Internally, the engines were heavy fuel oil-fired steam turbine engines. Two vessels (Hinoki and Yanagi) used Brown-Curtis turbine engines, and the other two (Momo and Kashi) used Japanese-designed geared turbine engines. The smaller engines gave a smaller rated power of 16,700 shp, which allowed only for a speed of 31.5 kn, and limited range due to high fuel consumption.

Armament was slightly less than the Isokaze class, with three instead of four QF 4.7 inch Gun Mk I - IV guns, pedestal mounted along the centerline of the vessel, front, mid-ship and to the stern. The number of torpedoes was the same as the Isokaze (i.e. two triple launchers).

==Operational history==
The Momo-class destroyers were completed in time to serve in the very final stages of World War I. As the Japanese 15th Destroyer Flotilla under the cruiser , they were based at Malta from August 1917. The Japanese fleet was nominally independent, but carried out operations under the direction of the Royal Navy command on Malta, primarily in escort operations for transport and troopship convoys and in anti-submarine warfare operations against German U-boats in the Mediterranean.

Kashi was transferred to the Manchukuo Imperial Navy on 1 May 1937 and was renamed Hai Wei. However, on 6 June 1942, Hai Wei was transferred back to the Imperial Japanese Navy, and reclassified as the auxiliary escort Kari. The ship fought in World War II, and was sunk by United States Navy aircraft from TF38 off of Okinawa on 10 October 1944.

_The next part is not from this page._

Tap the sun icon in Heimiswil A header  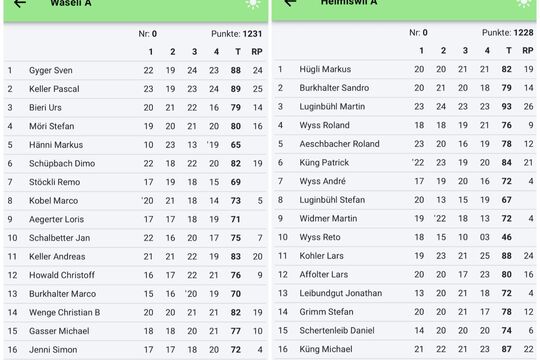[x=524, y=3]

The remaining three vessels were retired on 1 April 1940 and broken up, except for Yanagi, which was retained as a training hulk until 1947. Yanagis hull was eventually used as part of the breakwater at Kitakyushu alongside the Suzutsuki. The remains are still visible at .

==Ships==

Construction data
| Name | Kanji | Translation | Builder | Laid down | Launched | Completed | Fate |
|---|---|---|---|---|---|---|---|
| Momo | 桃 | Peach Tree | Sasebo Naval Arsenal | 28 February 1916 | 12 October 1916 | 23 December 1916 | Scrapped, 1 April 1940 |
| Kashi | 樫 | Evergreen Oak Tree | Maizuru Naval Arsenal | 15 March 1916 | 1 December 1916 | 31 March 1917 | Transferred to Manchukuo, 1 May 1937, as Hai Wei; Returned to IJN, 29 June 1942, as Kaii, sunk by air attack off Okinawa, 10 October 1944 |
| Hinoki | 檜 | Japanese Cypress Tree | Maizuru Naval Arsenal | 5 May 1916 | 25 December 1916 | 31 March 1917 | Scrapped, 1 May 1940 |
| Yanagi | 柳 | Willow Tree | Sasebo Naval Arsenal | 21 October 1916 | 24 February 1917 | 5 May 1917 | Retired, 1 May 1940; training hulk to 1 April 1947 |

==In film==
In the 1958 World War II film Run Silent, Run Deep, Clark Gable's character is obsessed with sinking what he refers to as an "Akikaze"-class destroyer. To test his radically aggressive head-on "down the throat" attack plan, he first engages one of the smaller "Momo"-class destroyers. His completely unconventional attack works and he sinks the destroyer. Having proven the viability of his tactic, he then attacks a larger and far more dangerous destroyer that he calls an "Akikaze"-class destroyer. He believes it is the ship that claimed his previous submarine and four others. In reality, the destroyer "Akikaze" was one of 16 "Minekaze"-class destroyers. There was no "Akikaze" class, although it is referred to as if "Akikaze" were the name of the class throughout the movie. The actual "Minekaze" class, of which the real "Akikaze" was a member is never mentioned.